Он бежал по высокой траве за мелькающим светлым пятном впереди и боялся потерять его либо спутать с другими, что мельтешили в глазах от костров на берегу. И удивительно, что ни разу не споткнулся, не угодил ногой в яму или рытвину, которых было много на заливном лугу; даже когда потом неслись по лесу, сквозь кусты и колодник, ни одна ветка не ударила по лицу.

В каком-то месте, среди сосен и парной травы, Альбинка очертила палкой круг и торопливо заскочила в его центр.

– Скорей, скорей! – пришептывала она, осторожно опустившись на землю. – Да папороть-то не мни, все цветы поломаешь!

Андрей сел рядом с Альбинкой и затих. Он все еще не мог приглядеться в темноте – перед глазами прыгали зайчики. Он только чувствовал все и особенно остро слышал, будто слепой. Необмятое, высохшее платье Альбинки шелестело, казалось, даже от стука сердца. Она часто-часто моргала, словно боялась расплакаться, и дышала так, как если бы ступала в холодную воду.

– Андрюшка, ты загадал желание? – вдруг зашептала она в самое ухо, и стало щекотно. – Загадал?

– Нет, – проговорил он. – А зачем?

– Чтобы сбылось! Сбылось чтобы!

Андрей, заражаясь ее возбужденностью, стал лихорадочно думать о желании и ничего не мог придумать. В ту минуту под рукой не оказалось ни одного!

– Ой, недотепа, – то ли укорила, то ли пожалела она. – Ну, хоть зацветет, так рви, не зевай. Как увидишь, так рви. И из круга не выходи, а то пропадешь.

Отчего-то по спине побежали мурашки и ознобило голову.

Неожиданно Альбинка, придавив ладошкой свой крик, схватила его за руку. Он ощутил ее крупную дрожь и сам невольно затрясся.

– Рви! – приказала она. – Видишь?.. Свет!

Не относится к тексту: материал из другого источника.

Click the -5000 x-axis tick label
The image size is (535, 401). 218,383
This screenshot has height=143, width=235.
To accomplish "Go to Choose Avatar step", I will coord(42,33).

И первая стала хватать что-то, встав на колени и постанывая, как испуганная и суетливая бабенка. Андрей хлопал глазами – куда ни глянь, всюду роились зайчики, бились и множились, словно серебристая лунная дорожка на воде.

Альбинка разом ослабела, облегченно перевела дух и сказала, будто после тяжелой работы:

– Слава богу, управились! Теперь держись!

Он же все еще ошалело крутил головой и щупал руками влажную хрусткую траву.

– Да уж опоздал, – как-то ласково и жалеючи вздохнула она. – А я вот успела! Эко, цветов сколь!

В руках ее что-то светилось, озаряя лицо.

– Везучая, – вздохнул Андрей. – Чудная, как и имя у тебя чудное, нездешнее…

Сильный ветер вдруг качнул травы, приклонил их к земле, стряхнув на лицо росу. И пошло гулять по лесу, шевеля и перебирая листву. Андрей задохнулся от ветра. Альбинка прижалась к нему и снова задрожала. В лесу вдруг протяжно заскрипело, заухало, и где-то рядом, обдав свежей листвой, рухнуло огромное дерево…

– Сиди! – выдавила Альбинка, обнимая Андрея. – Нечистая сила беснуется! Отнять хочет!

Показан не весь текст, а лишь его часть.